Court refuses to enforce arbitration agreement against employee who can’t read English

Worker says he had no chance to review documents and no idea they waived his right to sue employer

Court refuses to enforce arbitration agreement against employee who can’t read English

To declare an arbitration agreement unenforceable, a court should find both procedural unconscionability, which pertains to oppression or surprise due to unequal bargaining power, and substantive unconscionability, which focuses on overly harsh or one-sided results.

In Nunez v. Cycad Management LLC, a Los Angeles-based company hired a gardener in 2018 and required him to sign an agreement that required arbitration for all disputes between them relating to employment or termination. After the gardener brought a lawsuit against his employer in 2019, the company answered the complaint and initiated discovery.

In 2020, the company demanded arbitration. The employee refused, arguing that the company had waived its right to arbitrate, that the mutual arbitration agreement was unconscionable, and that he had signed the agreement without informed consent.

Register: Employment Law Masterclass California

The gardener explained that, while he was working, his manager forced the documents on him. The manager’s assistant told him in Spanish that he would lose his job if he did not sign the documents. Being a native Spanish speaker with a limited ability to read and write in English, he could not understand the documents. The company knew about this limitation since bilingual coworkers would translate his work orders and because he received language lessons with a tutor.

The employee claimed that he had no opportunity to review the documents, no idea that they waived his right to sue his employer, and no copy of the documents, which would have enabled his family members at home to translate the contents into Spanish. There was also no meeting to explain the documents either in Spanish or in English.

The company filed a motion to stay the litigation and to compel arbitration. It contended that the arbitration agreement was enforceable and not unconscionable. The company also argued that it did not waive arbitration when it answered the complaint or served discovery requests.

The trial court denied the motion to compel arbitration. It found the arbitration agreement unconscionable and refused to enforce it.

The California Court of Appeal for the Second District affirmed the lower court’s decision. The arbitration agreement was procedurally unconscionable, substantively unconscionable, and adhesive since it was presented to the employee as a nonnegotiable condition of his employment, the appellate court held.

Read more: Employee handbook provision 'not proof' of agreement to arbitrate

First, the agreement was procedurally unconscionable due to certain deficiencies that amounted to oppression and surprise, the appellate court said. Specifically, the employee received the agreement in English, which he could not read, and did not get an adequate explanation or a fee schedule.

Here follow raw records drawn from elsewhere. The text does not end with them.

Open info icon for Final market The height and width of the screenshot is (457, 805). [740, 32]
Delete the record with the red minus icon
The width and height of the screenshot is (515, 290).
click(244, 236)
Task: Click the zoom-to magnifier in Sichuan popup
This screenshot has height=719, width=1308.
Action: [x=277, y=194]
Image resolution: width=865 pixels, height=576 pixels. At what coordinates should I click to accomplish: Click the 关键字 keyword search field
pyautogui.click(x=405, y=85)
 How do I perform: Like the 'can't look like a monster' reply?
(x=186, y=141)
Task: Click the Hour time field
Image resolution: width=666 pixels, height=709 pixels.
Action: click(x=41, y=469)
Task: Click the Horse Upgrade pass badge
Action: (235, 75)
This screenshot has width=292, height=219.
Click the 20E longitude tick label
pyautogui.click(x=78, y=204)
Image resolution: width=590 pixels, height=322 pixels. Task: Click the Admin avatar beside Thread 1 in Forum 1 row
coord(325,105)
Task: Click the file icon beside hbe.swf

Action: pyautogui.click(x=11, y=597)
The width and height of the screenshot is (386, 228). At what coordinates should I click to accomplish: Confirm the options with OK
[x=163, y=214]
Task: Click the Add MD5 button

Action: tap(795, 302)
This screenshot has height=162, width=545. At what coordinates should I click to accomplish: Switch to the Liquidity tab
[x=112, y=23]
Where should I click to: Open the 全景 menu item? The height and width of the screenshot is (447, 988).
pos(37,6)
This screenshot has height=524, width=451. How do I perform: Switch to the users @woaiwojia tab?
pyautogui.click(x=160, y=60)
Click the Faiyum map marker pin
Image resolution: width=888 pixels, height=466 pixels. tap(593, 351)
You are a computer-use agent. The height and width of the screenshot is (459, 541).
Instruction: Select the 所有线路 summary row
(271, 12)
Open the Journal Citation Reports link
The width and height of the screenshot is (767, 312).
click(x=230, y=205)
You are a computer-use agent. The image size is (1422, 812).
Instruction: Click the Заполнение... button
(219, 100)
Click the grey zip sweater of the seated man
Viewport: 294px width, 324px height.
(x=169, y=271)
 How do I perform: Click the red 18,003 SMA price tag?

The appellate court rejected the company’s argument that the employee’s family members or coworkers could translate 48 pages of legalese into Spanish. Moreover, the translation could have been inaccurate depending on the translator’s proficiency.

Second, the agreement was substantively unconscionable because it drastically limited the employee’s ability to conduct discovery and allowed the arbitrator to impose on the employee all attorney fees, filing fees, administrative fees, and arbitrator’s fees, the appellate court ruled.

The agreement, which restricted the employee’s discovery to three depositions and an aggregate of 30 discovery requests of any kind, placed employees at a disadvantage in proving their claims, the appellate court said. On the other hand, the company was likely to possess many relevant documents and to employ many relevant witnesses.

Although public policy generally favors arbitration, the situation in this case called for the appellate court to reject arbitration, given that the agreement was unconscionable and was not a voluntary means of resolving employer-employee disputes, the appellate court concluded. Removing the agreement’s unfair clauses would not help since the employee signed under compulsion and under threat of termination and did not understand what he was signing.

Learn more at Employment Law Masterclass California.

Recent articles & video

AI and HR: High optimism, low adoption reported among decision makers

Is hybrid work the answer to widespread burnout?

Recruiters warned: Threat actors are now posing as job candidates

More than half of employers globally plan to increase headcount due to AI

Most Read Articles

'The Co-Worker': IKEA hiring virtual staff for upcoming Roblox game

Should workplaces offer pet-friendly benefits?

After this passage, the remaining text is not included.